Thursday, October 07, 2010

like when dick whitman stole that other dude's identity

...you get a fresh start! I've moved to Tumblr and now you can follow me at DIVING OFF DOCKS. Do it.

Monday, February 08, 2010

a winter mixtape

Aaron and Jeff over at Passion of the Weiss put together a really dope winter mixtape titled, appropriately, A Winter Mixtape, and it was released today. I contributed two songs to the mix, Röyksopp's "Remind Me" and Doves' "Black and White Town," two songs that for me evoke emotions connected to the Long Season (as we call it here in Edmonton) for different reasons and to different effects. Do yourself a favour and download the mixtape here. Here are my two blurbs:
röyksopp
"REMIND ME"
(2001)

There's a deep-rooted melancholia suffusing "Remind Me," which makes it perfect for bone-cold winter days when spring is but a fading memory, slipping through your fingers as you try to grasp it. Erlend Øye's vocals are distant and broken; they barely rise above a whisper, allowing you to zone out and let his wistful melodies wash over you, like muted light refracting off of snow—it doesn't warm your soul, but it makes you feel better somehow.

doves
"BLACK AND WHITE TOWN"
(2005)

Collected data:
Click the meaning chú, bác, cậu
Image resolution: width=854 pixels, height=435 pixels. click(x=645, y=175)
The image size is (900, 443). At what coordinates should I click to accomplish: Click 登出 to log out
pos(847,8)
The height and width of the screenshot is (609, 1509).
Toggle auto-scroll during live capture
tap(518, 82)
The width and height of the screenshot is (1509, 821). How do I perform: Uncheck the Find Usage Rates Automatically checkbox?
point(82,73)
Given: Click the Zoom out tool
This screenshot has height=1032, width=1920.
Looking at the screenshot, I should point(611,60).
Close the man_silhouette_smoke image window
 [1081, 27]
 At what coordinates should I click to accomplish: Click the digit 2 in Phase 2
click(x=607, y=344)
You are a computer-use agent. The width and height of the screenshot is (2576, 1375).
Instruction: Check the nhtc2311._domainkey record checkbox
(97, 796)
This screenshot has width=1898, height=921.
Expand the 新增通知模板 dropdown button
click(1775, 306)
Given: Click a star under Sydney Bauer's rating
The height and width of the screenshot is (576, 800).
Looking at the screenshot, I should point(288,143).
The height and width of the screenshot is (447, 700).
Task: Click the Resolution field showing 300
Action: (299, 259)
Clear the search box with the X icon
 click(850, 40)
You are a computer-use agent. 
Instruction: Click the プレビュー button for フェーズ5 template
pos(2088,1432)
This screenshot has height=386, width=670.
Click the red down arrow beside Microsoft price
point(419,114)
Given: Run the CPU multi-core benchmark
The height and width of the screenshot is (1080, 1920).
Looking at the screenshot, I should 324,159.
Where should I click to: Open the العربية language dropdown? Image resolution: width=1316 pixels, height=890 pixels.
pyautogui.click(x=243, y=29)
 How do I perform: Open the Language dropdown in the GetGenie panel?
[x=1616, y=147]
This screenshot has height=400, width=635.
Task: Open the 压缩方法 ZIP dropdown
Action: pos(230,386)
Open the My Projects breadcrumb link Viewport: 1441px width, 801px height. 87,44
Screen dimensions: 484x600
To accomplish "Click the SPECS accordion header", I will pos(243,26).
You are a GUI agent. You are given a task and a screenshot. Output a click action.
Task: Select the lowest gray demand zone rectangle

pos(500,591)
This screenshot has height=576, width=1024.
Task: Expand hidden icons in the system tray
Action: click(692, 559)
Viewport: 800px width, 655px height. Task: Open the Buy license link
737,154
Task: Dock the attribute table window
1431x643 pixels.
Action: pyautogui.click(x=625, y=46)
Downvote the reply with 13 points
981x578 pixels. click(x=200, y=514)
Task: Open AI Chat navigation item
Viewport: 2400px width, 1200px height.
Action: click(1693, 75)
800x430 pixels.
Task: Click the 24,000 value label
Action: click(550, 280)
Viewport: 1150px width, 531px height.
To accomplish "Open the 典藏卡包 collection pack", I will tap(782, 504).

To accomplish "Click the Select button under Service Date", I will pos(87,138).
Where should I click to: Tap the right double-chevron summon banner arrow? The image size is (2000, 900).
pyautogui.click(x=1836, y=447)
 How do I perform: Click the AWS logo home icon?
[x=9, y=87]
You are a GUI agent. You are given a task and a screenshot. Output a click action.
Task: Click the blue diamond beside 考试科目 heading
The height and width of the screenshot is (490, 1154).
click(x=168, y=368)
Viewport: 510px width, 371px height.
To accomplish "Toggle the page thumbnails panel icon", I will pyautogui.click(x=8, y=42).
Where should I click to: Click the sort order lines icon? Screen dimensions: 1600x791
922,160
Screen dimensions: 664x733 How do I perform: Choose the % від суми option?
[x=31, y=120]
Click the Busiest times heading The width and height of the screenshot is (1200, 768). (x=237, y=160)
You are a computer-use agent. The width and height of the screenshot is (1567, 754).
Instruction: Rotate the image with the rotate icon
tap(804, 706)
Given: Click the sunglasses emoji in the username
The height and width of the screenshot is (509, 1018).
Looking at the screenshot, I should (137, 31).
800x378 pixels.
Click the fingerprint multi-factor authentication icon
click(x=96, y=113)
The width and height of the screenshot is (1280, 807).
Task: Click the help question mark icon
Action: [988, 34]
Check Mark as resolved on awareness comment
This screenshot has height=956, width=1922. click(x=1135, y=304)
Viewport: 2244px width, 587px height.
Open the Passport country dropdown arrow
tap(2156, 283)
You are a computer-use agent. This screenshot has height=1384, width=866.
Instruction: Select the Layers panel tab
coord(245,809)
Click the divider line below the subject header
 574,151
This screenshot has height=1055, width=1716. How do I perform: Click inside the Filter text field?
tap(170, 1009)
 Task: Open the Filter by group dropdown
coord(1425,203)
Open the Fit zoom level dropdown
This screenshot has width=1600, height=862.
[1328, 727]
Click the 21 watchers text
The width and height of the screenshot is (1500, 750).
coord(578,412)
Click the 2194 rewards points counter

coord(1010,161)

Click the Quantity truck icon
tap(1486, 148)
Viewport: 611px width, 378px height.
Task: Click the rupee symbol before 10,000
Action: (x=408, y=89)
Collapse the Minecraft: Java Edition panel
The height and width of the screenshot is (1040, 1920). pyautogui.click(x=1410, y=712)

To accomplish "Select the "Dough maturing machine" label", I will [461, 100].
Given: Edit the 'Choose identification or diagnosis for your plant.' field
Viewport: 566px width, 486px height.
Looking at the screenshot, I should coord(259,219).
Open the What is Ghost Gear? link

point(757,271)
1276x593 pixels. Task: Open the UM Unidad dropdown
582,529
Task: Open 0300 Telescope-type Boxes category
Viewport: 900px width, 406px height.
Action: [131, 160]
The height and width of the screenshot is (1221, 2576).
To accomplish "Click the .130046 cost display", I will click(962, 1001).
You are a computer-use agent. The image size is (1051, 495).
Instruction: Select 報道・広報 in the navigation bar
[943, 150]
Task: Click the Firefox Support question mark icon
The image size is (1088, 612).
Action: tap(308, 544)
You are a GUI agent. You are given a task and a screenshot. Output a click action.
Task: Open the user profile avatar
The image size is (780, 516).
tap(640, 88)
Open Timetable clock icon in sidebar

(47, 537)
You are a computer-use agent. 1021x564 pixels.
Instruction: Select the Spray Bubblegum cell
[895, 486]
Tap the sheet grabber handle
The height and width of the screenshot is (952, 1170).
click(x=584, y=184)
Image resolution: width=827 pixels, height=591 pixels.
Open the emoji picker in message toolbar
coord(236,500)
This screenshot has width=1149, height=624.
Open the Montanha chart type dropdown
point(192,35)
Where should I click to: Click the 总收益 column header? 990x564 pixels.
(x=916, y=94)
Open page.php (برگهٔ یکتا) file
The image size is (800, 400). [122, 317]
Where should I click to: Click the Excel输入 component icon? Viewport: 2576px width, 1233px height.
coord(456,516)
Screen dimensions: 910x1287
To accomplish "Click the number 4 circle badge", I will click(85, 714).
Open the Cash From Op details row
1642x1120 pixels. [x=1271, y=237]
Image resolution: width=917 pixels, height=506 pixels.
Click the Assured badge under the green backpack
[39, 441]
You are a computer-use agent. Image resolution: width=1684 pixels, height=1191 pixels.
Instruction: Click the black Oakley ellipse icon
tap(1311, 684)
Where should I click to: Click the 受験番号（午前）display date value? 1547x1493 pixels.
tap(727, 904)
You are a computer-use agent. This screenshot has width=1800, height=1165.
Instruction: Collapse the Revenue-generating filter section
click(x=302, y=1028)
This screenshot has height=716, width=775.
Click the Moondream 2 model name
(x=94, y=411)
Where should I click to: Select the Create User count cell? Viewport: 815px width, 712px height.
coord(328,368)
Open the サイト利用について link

▶ [TASKS TO PERFORM]
[1] Return the part of the blog post from "There's a deep-rooted" up to and including "feel better somehow.", word for word.
[2] Take the blog post about the winter mixtape further, picking up right after its final line.

▶ [THE ANSWERS]
[1]
There's a deep-rooted melancholia suffusing "Remind Me," which makes it perfect for bone-cold winter days when spring is but a fading memory, slipping through your fingers as you try to grasp it. Erlend Øye's vocals are distant and broken; they barely rise above a whisper, allowing you to zone out and let his wistful melodies wash over you, like muted light refracting off of snow—it doesn't warm your soul, but it makes you feel better somehow.

[2]
Doves' third album, Some Cities, is a quintessential winter album to me (the first four songs are still "impregnable," as Sam Ubl correctly described them in his Pitchfork review of the disc). The album is suffocated by the season, but is also a stand against it. The winter of "Black and White Town" is not one of desolate landscapes or endless taiga, but an urgent, urban one where the risk of cabin fever is just as great as it is in some abandoned cabin in the middle of nowhere. Built on one of the most memorable piano loops in a 00s rock song, the song pushes forward with all its being; it wards winter off and at the same time draws from it for what is one of the most charged, blustery tunes to soundtrack a snowstorm—a song that can make winter almost life-affirming, if not bearable.

Tuesday, January 19, 2010

pazz and jop 09

Here is the ballot I submitted to the latest Pazz and Jop poll, hosted as always by the Village Voice. It's likely a good indication of what the lists I'm going to post here will look, if only smaller in scope. 2010 looks like it's going to be one helluva year, folks.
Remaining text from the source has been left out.